It has been said that in Norway, everyone knows someone who knows somebody who knows the prime minister.
We are a country of just 5 million people. That explains much, but not all.
We are also a country characterised by high levels of trust: A form of trust that has been passed down through generations, by a population that was held together by a shared struggle against the harsh forces of nature in the far north.
Now, enjoying a high level of trust is one thing. Being able to manage and sustain it is quite another.
And the social dialogue is perhaps the defining success factor in this respect – and has been so for close to a century.
Because; if we examine how the Norwegian working environment is organized, we find that very same trust in the close cooperation between employers, employees and authorities – from a national level right down to individual workplaces.
A high degree of organization and centrally coordinated wage settlements ensure a steady wage growth, based on competitive industries' need for sustainable wage levels.
Close cooperation between the authorities and the social partners contributes to a welfare system that offers safety and protection against the sudden loss of income. This, in turn, allows for flexible employment.
The result of this trust-based cooperation has so far been high levels of equality, productivity and innovation through steady, life-long learning.
In sum, the Norwegian experience is that trust equals dialogue equals productivity equals growth.
Now, while trust may be self-reinforcing, it is by no means self-sustaining.
And while things have gone well, so far – the Norwegian economy faces many of the same challenges as everyone else – changes that have the potential to put a strain on our most valuable resource – our trust in each other.
- There are economic changes – with lower oil prices affecting both financial and labour markets;
- There are demographic changes – with an ageing population, increased immigration and a still ongoing international refugee crisis;
- There is the transition to the low-emissions society – with a set of good, but challenging commitments from the Paris Summit, and through the UN's development goals;
- And there is an underlying and massive technological change – with digitalization and automation transforming the way we work, replacing old jobs and creating new ones.
In sum, these changes mean there is a great and growing need for structural change in both society and business.
They also mean there is a need to re-examine and renew the way in which we conduct our social dialogue.
And furthermore – we also find that in times like these, many look to the social parties to come together and to produce solutions, demonstrate relevance and lead the way.
Our answer has been the Sustainability Pact, [which Mr. Ryder mentioned earlier.]
Being a joint employer-employee initiative – the Sustainability Pact recognized that we must be willing put our differences aside for the greater good.
It is not "us" and "them"; It is "we, together", facing the same set of challenges.
And we have identified a set of challenges that come at high potential costs – either in the form of increased public spending or increased inequality.
These are challenges, such as:
- Youth unemployment
- Work-force exclusion
- Climate change
- An ageing population
- Work-related crime
- Structurally unsound pension systems
- Or too low rates of innovation and structural change
We have identified these challenges together, and we have committed to working on them together.
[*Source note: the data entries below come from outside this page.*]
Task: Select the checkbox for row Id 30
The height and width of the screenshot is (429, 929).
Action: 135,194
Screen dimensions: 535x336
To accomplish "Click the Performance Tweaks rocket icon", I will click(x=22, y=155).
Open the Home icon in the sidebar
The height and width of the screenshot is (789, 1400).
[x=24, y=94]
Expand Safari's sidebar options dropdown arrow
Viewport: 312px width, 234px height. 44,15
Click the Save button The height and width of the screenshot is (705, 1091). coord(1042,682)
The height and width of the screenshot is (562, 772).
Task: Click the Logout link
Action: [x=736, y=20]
Because – while the scope may seem wide, these issues are all tightly interconnected, and point towards one common goal: more and better jobs.
And while many of these issues are ongoing and long term-challenges – we are already able to identify some gains from our efforts.
First, I would venture that our climate for cooperation is even better, and our collaboration is even stronger than before.
That doesn't mean we agree on everything. After all, each party works for their own respective member mass, which from time to time have diverging interests.
But we agree on the fundamentals – and we work together for sustainable solutions that benefit all.
And second, through committing to trust – our common social capital – we are making long term investments in the very same factor that drives our productivity and growth in the long run – namely equality.
Our fear, is that greater inequality will inevitably emerge if we fail to resolve our common challenges in one way or another.
This, in turn, would also result in social unrest, with all that could entail in terms of reduced security, and ultimately the crumbling bonds of societal trust.
I still believe that we can maintain a society with high levels of equality and trust, even if global changes and market forces are pulling in the opposite direction.
Affording this presupposes a business sector that is a world leader in technology, productivity, and profitability.
Highly productive, profit-maximising firms that are competitive on a global scale are a prerequisite for, and a consequence of, the Nordic Model at its best.
And moreover – it presupposes that we continually renew our social dialogue: Creating a more sustainable tripartism, for a more sustainable society.